People have many reasons for moving, ranging from financial to social. Also, although sometimes there's a clear, urgent need to move, it's important to recognize that the desire to move is often a feeling that grows stronger over time.
Here are the top reasons behind renters' decisions to start looking for a new apartment. If any of them appear familiar to you, it may mean it's time to move on:
- You've outgrown your place. There are a few reasons why you may start to feel that you've outgrown your apartment. It could be that you've accumulated more things and want more space to store, display, or use them all. It's also possible your tastes have changed. For instance, if you've been living in a modest studio apartment, you might decide that you would prefer the layout of a larger one-bedroom apartment. Or, for whatever reason, your apartment no longer seems as big as it did when you first started living in it. Finally, if you've gotten married or have children, or if you plan to do so, then you may decide you need a larger space, including more bedrooms.
Keep in mind that it's possible you can move to a different apartment in the same building in which you currently reside. This may be a perfect option if you like your building but just want a different rental, and it can also make moving a little easier.
- You can no longer afford your rental. A layoff from work or other unexpected financial difficulties could lead you to worry that you can't afford to live in your apartment for much longer. If that's the case, you may want to consider moving to an apartment with lower rent, whether it's in your building or even in a different neighborhood. Another possible option is to take on a roommate, who would split the rent burden with you. Check out more ways to save money on apartment living.
- You can now afford a more luxurious rental. If your income has gone up significantly since you signed the lease for your current apartment, or if you've managed to acquire more wealth, you may want to apply more of your money toward living expenses and upgrade to a more luxurious apartment.
Even if you're able to spend more on rent than the last time around, it's still important to identify and separate wants from needs to help ensure your next apartment is the right one for you.
- Your commute is horrible. Sometimes, people finish school and start a new job or switch jobs over the course of their lease term. Whenever you change your routine, there's a chance that your new traveling route will become inconvenient, annoying, or expensive. If you know it's temporary, you may wish to put up with it. Otherwise, you might consider moving to an apartment that's either closer to where you spend your days or that would afford you an easier commute.
- You want a better neighborhood. As much as you might like your apartment, you may wish to move to a different neighborhood. It could be because your neighborhood has become more susceptible to crime recently, or to live in a certain school district if you have children. It's also possible you've just gotten bored of your neighborhood or find yourself spending much of your free time in a part of town that you would love to live in. The desire to move to what you consider, for whatever reason, to be a better neighborhood may be strong enough to check out some listings there.

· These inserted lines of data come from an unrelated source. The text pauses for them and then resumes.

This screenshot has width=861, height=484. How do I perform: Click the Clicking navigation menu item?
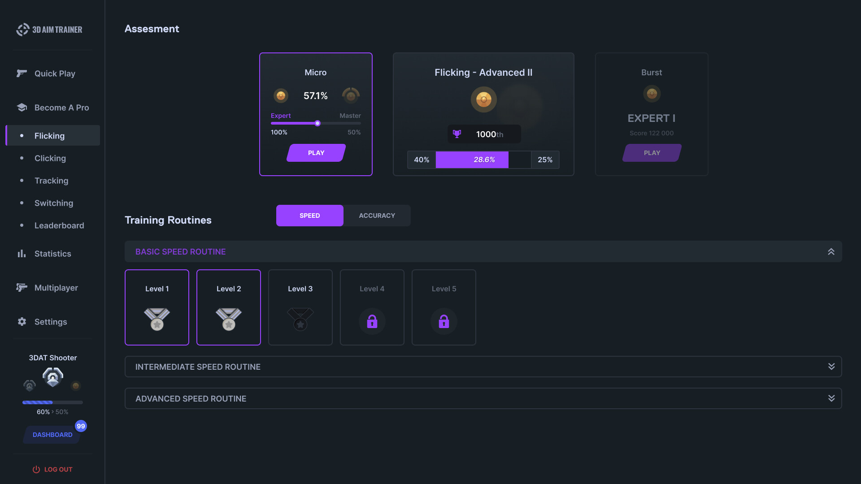(x=50, y=158)
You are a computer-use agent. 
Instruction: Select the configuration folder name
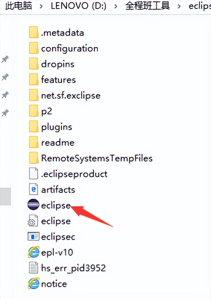click(x=70, y=49)
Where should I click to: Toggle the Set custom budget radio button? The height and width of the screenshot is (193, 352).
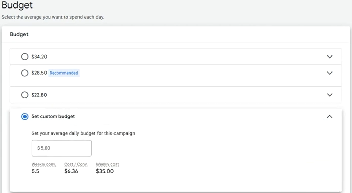tap(24, 116)
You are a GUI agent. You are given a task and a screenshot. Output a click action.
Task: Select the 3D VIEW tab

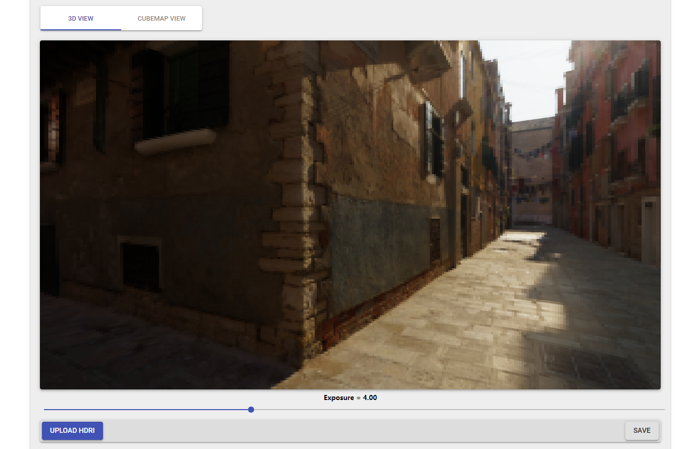click(x=81, y=18)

- Something has become too inconvenient. Other than your commute, there are a number of other aspects of apartment living that could become inconvenient to the point of making you consider moving elsewhere. For example, the parking situation (especially if you're planning to get a car), lack of certain amenities, and proximity to laundry, grocery stores, entertainment, parks, and so on may affect your decision to stay put in your rental.
- You don't like your building. Unfortunately, some renters move on because they have a problem with one or more aspects of their building. For example, you might not like how it's managed or maintained, you might find that the landlord isn't responsive to your needs, or you might have an ongoing issue with a neighbor.
- It feels like it's time to move on. It may be difficult to put your finger on exactly why you want to move. For example, perhaps staying in an apartment reminds you of a person you broke up with, or living where you do made sense when you had a certain job or followed certain routines, or maybe it was convenient for visiting someone who has now passed away or moved. It could be a combination of many factors, or simply just a feeling that it's time to move on. As you know, you can move for whatever reason you wish, even if you can't articulate it well. The decision to look for a new apartment is yours.
- You don't like apartment living. Your experience living in your current apartment (and past apartments, if any) may have brought you to the realization that apartment living just isn't for you, whether you rent or own. It could be for a number of reasons, such as you don't like sharing common areas with neighbors, or you prefer your own garage or yard. If that's the case, you should consider moving to a single-family house.